Technological progress, social complexities, and ecological and health crises are forcing us to reconsider the terms of our existence and the nature of our relations with the natural and social reality.We know that many social practices implemented through information technologies create value, namely a “documedial” capital – i.e., the value of the data generated by processing and sharing the traces we produce using the Web. This capital is exploited by digital platforms but is rarely conceptualised or capitalised for the benefit of the community or future generations like a “webfare”. An integration between the theory of transgenerationality and the theory of documedial capital seems therefore promising for identifying economic resources that policy makers can use to support the implementation of transgenerational policies aimed at social and environmental sustainability. Possible research lines: - Institutions. Characteristics of national and European institutions functional to a transgenerational society;- Representation. Representing future generations: philosophical, legal and political instruments;- Education. How to educate to sustainable development to prevent climate change and demographic impacts, and create and strengthen resilient and OSS-centred school systems.

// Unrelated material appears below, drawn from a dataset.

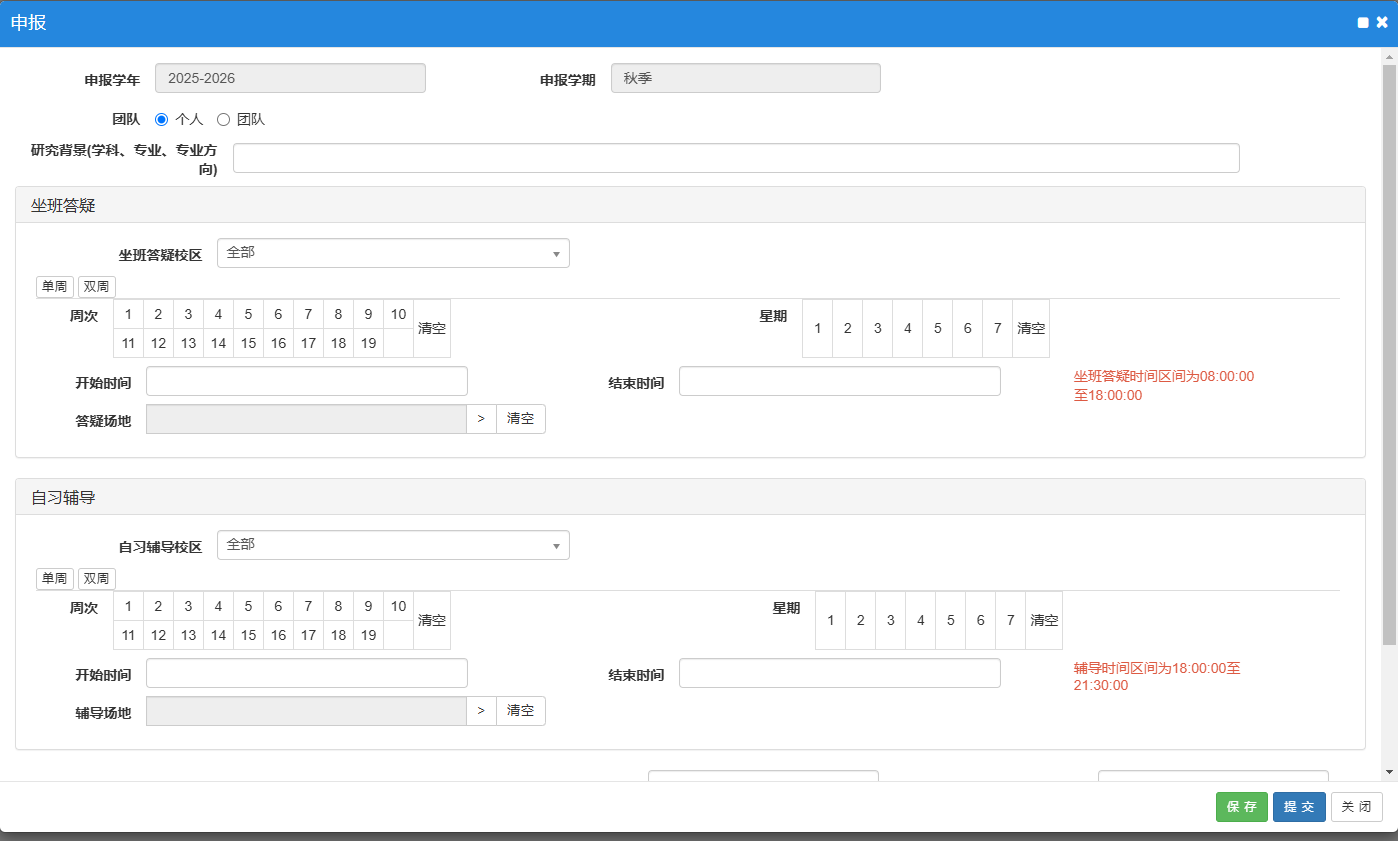
Task: Open 坐班答疑校区 dropdown
Action: [393, 253]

The ideal candidate has a good knowledge of philosophy, its history and concepts; she/he possesses the conceptual tools suitable for the development of independent, but above all interdisciplinary research; she/he has good interpersonal skills, the ability to work in a team in a fruitful manner, and the interest in expounding her/his own point of view.

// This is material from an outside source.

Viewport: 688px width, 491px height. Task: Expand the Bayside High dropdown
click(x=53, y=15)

The PhD Student will work in the "Labont - Center for Ontology", an interdepartmental center of Unito involving the Departments of Philosophy and Education, Psychology, Law, Management, and Culture, Politics and Society. The Labont seeks to promote scientific research on topics that intersect different subject areas by focusing on ontology (understood as the philosophical discipline that aims at providing an inventory of what exists in a certain domain), and in particular on social ontology and ontology of social organizations, of art, of economics, of law, of gender, of biology, political ontology, ontology of architecture and design, ontology and cognitive science, and psychology.